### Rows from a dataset
-- Start --

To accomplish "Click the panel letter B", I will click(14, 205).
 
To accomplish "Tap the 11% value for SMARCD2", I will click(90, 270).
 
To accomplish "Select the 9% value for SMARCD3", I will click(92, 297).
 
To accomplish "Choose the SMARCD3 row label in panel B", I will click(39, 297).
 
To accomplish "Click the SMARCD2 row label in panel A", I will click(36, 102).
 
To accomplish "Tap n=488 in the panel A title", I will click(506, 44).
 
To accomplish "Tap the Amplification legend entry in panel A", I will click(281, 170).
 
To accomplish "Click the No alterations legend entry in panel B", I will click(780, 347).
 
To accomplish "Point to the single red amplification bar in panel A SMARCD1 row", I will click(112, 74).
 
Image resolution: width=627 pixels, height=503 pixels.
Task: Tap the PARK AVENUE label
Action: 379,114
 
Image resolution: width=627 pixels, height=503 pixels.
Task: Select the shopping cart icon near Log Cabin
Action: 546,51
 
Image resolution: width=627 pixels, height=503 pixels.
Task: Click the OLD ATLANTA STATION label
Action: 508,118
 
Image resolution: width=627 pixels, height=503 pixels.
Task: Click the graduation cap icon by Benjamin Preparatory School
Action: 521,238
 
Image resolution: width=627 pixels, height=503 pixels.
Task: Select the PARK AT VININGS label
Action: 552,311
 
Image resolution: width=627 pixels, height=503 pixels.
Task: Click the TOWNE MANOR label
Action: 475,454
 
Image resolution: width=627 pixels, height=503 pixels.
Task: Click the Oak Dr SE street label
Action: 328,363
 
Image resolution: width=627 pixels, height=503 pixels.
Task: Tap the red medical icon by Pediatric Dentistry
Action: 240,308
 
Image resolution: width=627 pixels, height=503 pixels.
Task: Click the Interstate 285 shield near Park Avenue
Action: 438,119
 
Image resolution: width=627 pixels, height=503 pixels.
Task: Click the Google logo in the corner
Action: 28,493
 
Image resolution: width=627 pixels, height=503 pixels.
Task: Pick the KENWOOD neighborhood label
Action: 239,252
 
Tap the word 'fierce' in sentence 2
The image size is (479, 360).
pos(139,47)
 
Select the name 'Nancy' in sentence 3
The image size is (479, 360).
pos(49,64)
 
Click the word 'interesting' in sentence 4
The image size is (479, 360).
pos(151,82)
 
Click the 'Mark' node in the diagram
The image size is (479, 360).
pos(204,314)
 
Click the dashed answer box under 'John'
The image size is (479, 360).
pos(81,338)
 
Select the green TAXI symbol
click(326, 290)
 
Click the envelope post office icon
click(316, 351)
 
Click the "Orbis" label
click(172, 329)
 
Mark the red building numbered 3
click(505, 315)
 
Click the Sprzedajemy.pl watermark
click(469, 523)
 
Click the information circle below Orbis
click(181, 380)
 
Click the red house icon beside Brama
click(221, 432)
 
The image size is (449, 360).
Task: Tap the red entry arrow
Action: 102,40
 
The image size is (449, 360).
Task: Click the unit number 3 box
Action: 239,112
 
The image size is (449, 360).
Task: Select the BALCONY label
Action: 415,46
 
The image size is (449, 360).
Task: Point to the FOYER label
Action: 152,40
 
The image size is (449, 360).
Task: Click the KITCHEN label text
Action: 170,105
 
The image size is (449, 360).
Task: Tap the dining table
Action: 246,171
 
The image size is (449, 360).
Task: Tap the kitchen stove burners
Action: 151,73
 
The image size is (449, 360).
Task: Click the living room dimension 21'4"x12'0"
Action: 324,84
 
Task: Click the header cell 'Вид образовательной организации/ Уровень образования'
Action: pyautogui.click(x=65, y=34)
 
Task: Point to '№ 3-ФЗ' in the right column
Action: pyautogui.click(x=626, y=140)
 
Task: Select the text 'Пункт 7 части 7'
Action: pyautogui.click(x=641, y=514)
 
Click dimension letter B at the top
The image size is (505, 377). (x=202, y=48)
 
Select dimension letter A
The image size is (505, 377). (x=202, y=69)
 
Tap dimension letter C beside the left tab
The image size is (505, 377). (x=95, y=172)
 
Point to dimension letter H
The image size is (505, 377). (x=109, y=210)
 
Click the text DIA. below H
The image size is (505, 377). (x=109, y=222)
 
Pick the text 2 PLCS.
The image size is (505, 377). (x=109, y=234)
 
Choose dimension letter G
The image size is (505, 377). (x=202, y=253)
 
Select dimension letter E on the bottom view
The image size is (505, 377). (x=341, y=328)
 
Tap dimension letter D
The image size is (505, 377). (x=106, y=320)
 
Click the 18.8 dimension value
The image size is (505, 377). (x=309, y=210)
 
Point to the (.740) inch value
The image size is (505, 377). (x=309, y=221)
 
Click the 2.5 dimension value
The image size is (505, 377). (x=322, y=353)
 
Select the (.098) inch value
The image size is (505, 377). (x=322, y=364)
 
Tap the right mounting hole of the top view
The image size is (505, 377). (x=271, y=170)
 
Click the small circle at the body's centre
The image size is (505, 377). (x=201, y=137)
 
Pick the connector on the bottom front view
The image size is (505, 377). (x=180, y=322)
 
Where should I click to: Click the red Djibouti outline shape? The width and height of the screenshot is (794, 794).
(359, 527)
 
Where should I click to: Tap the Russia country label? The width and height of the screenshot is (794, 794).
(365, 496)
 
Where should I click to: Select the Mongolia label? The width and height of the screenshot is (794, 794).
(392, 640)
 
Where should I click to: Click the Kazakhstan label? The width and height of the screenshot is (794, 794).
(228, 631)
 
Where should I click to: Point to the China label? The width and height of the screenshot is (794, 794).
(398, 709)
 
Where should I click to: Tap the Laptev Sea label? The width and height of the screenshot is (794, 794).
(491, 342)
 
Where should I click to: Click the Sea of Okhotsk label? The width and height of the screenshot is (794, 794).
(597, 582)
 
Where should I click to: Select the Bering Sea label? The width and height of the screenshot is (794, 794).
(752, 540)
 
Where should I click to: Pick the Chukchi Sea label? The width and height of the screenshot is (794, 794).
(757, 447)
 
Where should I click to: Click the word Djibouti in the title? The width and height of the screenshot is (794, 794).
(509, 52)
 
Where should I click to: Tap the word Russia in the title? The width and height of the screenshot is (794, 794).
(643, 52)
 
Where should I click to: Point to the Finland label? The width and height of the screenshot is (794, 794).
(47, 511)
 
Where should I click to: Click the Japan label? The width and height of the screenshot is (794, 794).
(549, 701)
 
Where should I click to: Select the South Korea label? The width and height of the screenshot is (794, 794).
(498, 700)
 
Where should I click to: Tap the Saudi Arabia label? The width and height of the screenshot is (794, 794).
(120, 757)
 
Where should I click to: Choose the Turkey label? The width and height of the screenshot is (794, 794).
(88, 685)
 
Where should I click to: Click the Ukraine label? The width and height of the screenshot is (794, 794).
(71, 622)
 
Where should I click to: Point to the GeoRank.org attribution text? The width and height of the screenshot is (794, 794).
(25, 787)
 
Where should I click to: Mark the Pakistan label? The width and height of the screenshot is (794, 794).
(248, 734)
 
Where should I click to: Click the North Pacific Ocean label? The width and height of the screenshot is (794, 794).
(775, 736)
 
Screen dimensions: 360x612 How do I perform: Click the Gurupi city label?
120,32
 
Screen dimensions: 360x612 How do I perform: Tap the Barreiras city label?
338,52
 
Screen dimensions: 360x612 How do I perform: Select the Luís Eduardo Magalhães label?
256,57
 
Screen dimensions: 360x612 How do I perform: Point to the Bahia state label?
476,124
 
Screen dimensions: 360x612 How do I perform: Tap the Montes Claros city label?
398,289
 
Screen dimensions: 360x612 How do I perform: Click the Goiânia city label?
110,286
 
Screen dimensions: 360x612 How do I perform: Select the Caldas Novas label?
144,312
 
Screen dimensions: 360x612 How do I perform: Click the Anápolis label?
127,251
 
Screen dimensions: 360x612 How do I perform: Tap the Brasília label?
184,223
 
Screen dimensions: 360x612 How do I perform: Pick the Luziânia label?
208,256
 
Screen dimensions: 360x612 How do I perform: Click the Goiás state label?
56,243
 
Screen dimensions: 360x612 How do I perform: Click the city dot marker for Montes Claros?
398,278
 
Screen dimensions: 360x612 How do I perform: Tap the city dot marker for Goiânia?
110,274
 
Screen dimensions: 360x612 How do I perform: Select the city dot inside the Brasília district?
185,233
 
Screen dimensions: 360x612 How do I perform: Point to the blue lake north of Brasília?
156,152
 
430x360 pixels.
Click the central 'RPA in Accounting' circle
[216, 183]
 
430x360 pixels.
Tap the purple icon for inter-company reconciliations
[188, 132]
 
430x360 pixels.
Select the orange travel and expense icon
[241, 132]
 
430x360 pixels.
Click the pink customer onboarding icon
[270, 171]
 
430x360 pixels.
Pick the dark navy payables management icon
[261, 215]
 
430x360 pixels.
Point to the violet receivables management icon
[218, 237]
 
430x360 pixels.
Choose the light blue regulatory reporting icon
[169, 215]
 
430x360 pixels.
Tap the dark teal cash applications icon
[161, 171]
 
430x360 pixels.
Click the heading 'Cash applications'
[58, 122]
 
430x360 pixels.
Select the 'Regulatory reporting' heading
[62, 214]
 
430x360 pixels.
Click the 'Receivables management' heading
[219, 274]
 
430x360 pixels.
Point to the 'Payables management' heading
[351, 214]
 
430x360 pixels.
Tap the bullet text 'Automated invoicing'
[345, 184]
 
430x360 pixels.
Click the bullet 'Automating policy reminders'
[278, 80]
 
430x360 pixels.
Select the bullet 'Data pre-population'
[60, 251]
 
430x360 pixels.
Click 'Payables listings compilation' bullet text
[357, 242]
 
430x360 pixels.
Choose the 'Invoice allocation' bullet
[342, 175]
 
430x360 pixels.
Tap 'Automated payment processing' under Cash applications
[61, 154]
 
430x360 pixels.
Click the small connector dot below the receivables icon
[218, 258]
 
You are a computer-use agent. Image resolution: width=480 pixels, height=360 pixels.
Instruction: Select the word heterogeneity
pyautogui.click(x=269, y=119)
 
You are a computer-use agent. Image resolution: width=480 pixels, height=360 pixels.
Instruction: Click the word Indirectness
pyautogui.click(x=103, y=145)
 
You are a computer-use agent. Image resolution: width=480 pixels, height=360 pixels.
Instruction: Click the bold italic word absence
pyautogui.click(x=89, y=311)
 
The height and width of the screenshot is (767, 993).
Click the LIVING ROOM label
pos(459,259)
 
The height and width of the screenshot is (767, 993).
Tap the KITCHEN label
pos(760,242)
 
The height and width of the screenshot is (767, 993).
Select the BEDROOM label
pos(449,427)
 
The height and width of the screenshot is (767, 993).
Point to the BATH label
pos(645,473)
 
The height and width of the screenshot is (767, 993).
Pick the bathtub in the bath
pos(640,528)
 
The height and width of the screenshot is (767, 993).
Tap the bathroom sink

-- End --

### WHAT IS REQUIRED
Copy the data from the line with "Choose dimension letter G" up to and including the line with "The image size is (505, 377). (x=322, y=353)", keeping every line. Shift each answer coordinate by adding 133 to it.

### THE COMPLETED TASK
Choose dimension letter G
The image size is (505, 377). (x=335, y=386)
 
Select dimension letter E on the bottom view
The image size is (505, 377). (x=474, y=461)
 
Tap dimension letter D
The image size is (505, 377). (x=239, y=453)
 
Click the 18.8 dimension value
The image size is (505, 377). (x=442, y=343)
 
Point to the (.740) inch value
The image size is (505, 377). (x=442, y=354)
 
Click the 2.5 dimension value
The image size is (505, 377). (x=455, y=486)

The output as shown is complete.